Without pictures, repeat exactly the lines from the one containing "Open the Rule 1 branch" through the end of the entries.

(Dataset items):
——————————

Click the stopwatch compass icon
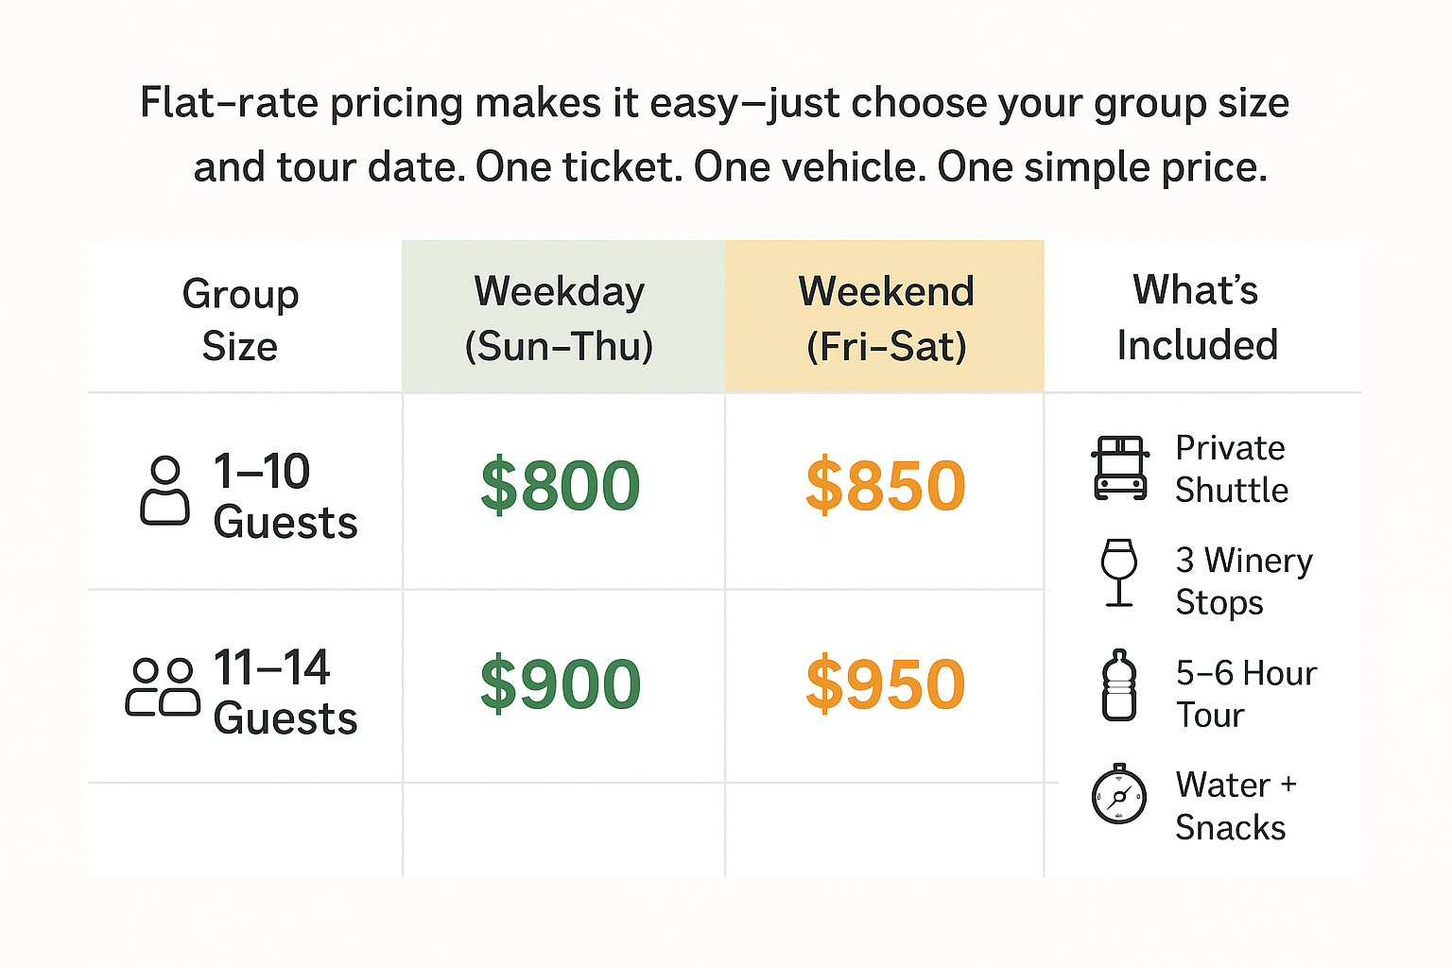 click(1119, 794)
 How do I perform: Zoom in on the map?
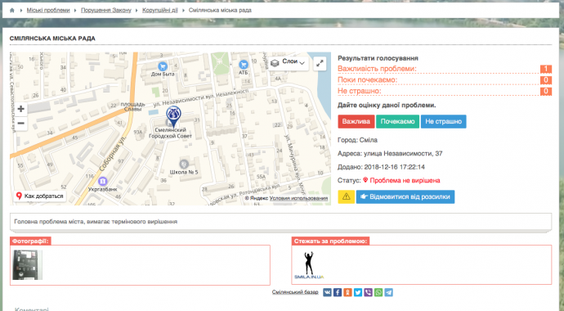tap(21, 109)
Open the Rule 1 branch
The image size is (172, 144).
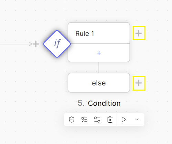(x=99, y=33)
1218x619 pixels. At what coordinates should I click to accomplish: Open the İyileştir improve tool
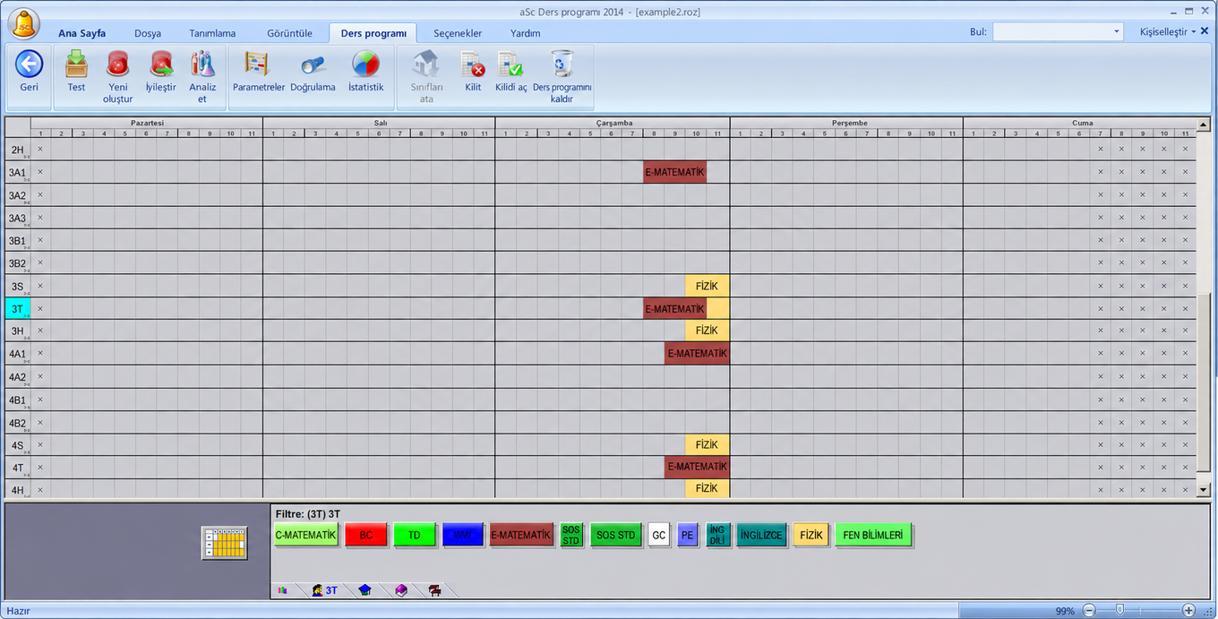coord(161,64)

——————————

(TASK OUTPUT):
Open the Rule 1 branch
The image size is (172, 144).
(x=99, y=33)
1218x619 pixels. At what coordinates should I click to accomplish: Open the İyileştir improve tool
coord(161,64)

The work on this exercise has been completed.